La navette du 747 : un service pourri

Publié le 23 octobre 2017 | Temps de lecture : 8 minutes

Introduction

Depuis quelques années, la ligne d’autobus No 747 relie l’aéroport Pierre-Elliott-Trudeau au centre-ville de Montréal.

L’an dernier, j’avais été frappé par la qualité misérable de ce service offert aux Montréalais de retour chez eux, de même qu’aux visiteurs étrangers dont cette navette — après le cafouillage fréquent à l’aéroport lui-même — déterminera leur première impression, péjorative, au sujet de la métropole.

Ce service est digne du Tiers-Monde; des autobus dont l’intérieur est plutôt sale, au confort minimal, dont la suspension masque à peine le mauvais état du réseau routier québécois et dont les porte-bagages ont été conçus et réalisés par des amateurs.

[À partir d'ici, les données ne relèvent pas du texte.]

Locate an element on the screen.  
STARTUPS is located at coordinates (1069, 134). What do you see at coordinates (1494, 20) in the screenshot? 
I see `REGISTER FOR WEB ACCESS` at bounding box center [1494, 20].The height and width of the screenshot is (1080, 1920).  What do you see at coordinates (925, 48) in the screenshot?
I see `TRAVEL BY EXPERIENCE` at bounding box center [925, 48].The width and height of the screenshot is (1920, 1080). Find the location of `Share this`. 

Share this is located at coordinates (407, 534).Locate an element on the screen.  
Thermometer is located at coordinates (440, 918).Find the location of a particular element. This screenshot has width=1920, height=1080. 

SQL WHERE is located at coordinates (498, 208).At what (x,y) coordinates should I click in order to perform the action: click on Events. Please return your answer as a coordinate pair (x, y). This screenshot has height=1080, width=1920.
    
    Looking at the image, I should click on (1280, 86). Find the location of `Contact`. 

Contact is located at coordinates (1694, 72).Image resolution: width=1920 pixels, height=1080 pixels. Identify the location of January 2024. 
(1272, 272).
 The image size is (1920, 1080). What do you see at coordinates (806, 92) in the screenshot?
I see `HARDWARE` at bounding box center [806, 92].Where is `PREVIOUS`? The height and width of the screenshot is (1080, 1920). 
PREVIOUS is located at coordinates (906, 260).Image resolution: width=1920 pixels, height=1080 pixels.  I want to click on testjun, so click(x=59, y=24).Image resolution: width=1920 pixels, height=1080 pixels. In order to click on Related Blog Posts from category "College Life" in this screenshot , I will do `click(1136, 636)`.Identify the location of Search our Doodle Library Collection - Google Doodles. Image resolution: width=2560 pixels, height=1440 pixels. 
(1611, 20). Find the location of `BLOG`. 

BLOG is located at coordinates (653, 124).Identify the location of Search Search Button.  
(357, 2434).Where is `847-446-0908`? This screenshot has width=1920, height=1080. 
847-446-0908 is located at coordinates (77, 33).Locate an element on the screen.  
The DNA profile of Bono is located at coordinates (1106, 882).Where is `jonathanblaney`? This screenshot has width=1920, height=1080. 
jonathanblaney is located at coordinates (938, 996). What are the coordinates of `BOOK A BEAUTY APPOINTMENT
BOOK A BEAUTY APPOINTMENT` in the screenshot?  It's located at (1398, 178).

Des déclarations rassurantes

En 2016, avant d’écrire un texte critique à ce sujet, j’avais contacté la Société de transport de Montréal (STM) afin d’obtenir leur version des faits.

J’avais appris qu’environ la moitié des véhicules utilisés pour cette navette étaient des autocars. De plus, la société de transport comptait augmenter leur proportion à l’avenir et notamment à l’occasion du 375e anniversaire de Montréal.

À l’aller comme au retour, je n’avais jamais vu les autocars dont me parlait la STM. Les seuls véhicules de la STM que j’avais pris jusque là étaient des autobus réguliers rafistolés médiocrement pour tenir compte des bagages des voyageurs.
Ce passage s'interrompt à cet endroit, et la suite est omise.